SOURCE RECORDS:
--------

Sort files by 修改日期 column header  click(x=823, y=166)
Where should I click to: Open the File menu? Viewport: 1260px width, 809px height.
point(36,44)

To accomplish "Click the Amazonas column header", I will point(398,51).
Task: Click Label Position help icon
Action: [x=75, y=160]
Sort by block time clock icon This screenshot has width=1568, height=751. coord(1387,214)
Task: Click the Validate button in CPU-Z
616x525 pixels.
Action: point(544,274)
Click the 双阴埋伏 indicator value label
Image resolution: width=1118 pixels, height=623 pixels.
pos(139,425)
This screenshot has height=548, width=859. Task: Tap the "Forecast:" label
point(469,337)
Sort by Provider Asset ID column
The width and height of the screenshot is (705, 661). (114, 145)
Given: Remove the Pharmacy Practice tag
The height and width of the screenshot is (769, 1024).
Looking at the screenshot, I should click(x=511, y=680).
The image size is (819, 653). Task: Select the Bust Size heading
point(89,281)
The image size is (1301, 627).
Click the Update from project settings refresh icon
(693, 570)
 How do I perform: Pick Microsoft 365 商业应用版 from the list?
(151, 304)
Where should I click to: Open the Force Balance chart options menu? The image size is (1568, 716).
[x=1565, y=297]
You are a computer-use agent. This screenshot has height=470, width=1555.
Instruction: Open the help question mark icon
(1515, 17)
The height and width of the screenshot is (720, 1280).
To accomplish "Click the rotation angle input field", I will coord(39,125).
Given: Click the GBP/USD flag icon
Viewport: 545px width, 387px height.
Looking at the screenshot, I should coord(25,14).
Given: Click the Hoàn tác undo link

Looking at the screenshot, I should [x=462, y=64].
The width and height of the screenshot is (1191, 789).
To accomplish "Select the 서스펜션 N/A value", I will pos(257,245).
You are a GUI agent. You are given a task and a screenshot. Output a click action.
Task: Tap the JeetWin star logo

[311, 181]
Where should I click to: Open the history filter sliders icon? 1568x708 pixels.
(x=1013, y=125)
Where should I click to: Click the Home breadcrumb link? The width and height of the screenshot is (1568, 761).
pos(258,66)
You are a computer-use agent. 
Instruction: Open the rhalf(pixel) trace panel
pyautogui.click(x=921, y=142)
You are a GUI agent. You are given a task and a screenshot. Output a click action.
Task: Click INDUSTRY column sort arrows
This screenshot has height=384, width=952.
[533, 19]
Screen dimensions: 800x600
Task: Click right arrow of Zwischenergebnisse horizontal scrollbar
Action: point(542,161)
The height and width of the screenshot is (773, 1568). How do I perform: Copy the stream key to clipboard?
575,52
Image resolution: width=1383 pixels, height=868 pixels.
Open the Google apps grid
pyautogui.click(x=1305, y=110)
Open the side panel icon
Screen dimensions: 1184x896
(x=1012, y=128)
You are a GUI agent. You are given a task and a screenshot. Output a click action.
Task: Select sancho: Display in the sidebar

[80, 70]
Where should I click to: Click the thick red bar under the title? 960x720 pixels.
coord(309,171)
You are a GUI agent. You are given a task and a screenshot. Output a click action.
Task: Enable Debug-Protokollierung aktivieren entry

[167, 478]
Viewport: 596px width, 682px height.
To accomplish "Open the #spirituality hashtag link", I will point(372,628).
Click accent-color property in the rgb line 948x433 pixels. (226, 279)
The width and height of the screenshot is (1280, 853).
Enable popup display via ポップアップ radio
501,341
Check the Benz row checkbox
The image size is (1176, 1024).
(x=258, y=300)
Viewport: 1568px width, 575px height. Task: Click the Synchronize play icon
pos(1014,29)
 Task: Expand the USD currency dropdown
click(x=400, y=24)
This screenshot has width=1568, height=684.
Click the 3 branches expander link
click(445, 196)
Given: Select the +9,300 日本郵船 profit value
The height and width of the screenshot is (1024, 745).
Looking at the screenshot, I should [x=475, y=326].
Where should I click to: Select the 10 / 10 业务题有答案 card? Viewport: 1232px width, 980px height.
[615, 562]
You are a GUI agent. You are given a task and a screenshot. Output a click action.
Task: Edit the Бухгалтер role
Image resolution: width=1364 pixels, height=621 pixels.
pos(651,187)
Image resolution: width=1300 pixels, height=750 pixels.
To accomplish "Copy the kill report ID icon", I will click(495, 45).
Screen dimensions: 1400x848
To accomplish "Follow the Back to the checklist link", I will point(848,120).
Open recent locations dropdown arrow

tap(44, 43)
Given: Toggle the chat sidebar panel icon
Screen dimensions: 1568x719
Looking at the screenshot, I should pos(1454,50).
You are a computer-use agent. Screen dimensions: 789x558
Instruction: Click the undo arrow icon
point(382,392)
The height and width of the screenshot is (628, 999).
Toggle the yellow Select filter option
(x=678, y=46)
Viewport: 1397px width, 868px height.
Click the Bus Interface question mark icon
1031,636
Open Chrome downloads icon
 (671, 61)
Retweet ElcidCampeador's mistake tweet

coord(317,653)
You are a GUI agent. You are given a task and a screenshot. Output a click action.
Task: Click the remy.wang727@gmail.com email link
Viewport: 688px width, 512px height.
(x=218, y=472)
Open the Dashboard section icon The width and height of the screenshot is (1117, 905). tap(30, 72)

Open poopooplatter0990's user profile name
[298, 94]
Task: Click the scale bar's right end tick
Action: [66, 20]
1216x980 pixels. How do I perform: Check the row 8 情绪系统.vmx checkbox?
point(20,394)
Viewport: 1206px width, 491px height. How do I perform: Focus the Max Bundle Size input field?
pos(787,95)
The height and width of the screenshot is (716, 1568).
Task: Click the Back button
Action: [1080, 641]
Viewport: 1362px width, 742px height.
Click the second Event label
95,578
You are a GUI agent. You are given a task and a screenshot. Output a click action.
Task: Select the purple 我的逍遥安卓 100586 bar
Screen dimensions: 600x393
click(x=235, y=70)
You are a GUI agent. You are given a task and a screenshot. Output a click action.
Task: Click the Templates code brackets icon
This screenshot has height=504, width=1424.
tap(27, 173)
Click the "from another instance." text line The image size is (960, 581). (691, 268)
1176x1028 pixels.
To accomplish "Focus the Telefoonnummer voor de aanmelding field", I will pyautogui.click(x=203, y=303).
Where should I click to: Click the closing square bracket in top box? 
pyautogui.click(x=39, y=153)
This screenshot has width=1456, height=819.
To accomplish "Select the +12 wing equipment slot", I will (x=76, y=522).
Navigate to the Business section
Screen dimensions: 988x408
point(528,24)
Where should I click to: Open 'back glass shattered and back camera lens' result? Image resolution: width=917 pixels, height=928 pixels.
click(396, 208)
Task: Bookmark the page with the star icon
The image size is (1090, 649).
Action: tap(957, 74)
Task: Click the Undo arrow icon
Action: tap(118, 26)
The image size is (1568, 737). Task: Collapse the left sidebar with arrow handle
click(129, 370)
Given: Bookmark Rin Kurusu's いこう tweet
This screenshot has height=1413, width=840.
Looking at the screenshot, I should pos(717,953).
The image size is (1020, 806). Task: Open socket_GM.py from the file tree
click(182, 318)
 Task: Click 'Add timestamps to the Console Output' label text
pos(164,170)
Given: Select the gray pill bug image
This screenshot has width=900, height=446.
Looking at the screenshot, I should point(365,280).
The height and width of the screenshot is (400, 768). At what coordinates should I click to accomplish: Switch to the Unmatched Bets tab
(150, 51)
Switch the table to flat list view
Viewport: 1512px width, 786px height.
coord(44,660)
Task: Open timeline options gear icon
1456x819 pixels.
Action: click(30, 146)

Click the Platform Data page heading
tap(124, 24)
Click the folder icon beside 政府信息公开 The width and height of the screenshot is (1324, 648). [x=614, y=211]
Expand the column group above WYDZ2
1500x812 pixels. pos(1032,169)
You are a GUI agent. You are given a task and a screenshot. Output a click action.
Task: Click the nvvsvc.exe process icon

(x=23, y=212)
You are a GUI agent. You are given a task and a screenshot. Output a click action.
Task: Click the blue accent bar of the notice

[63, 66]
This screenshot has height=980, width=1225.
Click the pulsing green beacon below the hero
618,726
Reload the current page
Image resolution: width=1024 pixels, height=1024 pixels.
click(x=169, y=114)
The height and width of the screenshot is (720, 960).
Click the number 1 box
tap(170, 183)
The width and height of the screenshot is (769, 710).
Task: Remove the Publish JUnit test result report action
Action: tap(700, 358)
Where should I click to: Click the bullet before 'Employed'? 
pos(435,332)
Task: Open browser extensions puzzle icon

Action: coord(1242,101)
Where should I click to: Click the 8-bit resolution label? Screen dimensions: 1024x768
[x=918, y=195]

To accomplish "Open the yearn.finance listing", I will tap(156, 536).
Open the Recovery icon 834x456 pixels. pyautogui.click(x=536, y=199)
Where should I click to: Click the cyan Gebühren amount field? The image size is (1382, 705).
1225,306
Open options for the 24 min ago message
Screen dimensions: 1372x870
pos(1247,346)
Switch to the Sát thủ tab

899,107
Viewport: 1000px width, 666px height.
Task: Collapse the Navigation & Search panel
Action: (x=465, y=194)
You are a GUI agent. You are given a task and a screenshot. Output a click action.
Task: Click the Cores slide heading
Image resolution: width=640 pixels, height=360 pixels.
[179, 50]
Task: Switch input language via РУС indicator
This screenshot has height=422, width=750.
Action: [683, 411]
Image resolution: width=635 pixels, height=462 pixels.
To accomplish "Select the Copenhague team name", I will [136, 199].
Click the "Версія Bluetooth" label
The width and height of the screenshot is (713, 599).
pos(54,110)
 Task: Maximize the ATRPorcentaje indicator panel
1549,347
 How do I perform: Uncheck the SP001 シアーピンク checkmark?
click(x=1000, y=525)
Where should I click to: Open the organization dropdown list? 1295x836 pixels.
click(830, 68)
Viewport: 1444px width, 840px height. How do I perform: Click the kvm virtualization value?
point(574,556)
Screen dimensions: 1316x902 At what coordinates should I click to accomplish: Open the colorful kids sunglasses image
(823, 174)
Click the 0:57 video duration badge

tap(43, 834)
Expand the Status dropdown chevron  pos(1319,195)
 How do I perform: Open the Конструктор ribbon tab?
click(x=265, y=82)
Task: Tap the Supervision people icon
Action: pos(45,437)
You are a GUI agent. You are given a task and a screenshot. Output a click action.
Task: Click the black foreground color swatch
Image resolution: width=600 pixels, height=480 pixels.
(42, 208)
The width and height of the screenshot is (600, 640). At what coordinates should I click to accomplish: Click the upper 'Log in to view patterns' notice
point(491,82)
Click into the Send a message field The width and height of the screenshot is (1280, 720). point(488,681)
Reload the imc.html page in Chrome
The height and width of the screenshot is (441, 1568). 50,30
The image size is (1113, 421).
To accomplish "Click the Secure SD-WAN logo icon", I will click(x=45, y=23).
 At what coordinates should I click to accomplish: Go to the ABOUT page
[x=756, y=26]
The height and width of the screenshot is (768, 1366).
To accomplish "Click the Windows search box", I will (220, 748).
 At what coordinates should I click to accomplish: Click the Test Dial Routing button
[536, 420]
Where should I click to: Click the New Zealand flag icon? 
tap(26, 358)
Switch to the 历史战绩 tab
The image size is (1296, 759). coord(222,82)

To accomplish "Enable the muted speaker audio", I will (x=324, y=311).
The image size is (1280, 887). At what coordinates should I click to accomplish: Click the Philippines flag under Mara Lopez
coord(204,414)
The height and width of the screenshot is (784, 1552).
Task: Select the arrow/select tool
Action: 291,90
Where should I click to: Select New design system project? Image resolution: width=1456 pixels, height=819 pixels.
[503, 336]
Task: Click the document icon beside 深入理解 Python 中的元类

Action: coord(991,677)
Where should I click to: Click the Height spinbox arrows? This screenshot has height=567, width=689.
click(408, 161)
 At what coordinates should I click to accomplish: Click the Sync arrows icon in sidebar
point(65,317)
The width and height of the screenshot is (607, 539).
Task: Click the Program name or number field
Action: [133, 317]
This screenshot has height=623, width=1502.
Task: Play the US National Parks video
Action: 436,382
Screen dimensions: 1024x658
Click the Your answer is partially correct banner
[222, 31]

--------

EXERCISE DIRECTIONS: When you answer, output each line of the data exactly as given, from its first line up to and including the one with "Sort by block".

ANSWER TO THIS TASK:
Sort files by 修改日期 column header  click(x=823, y=166)
Where should I click to: Open the File menu? Viewport: 1260px width, 809px height.
point(36,44)

To accomplish "Click the Amazonas column header", I will point(398,51).
Task: Click Label Position help icon
Action: [x=75, y=160]
Sort by block time clock icon This screenshot has width=1568, height=751. coord(1387,214)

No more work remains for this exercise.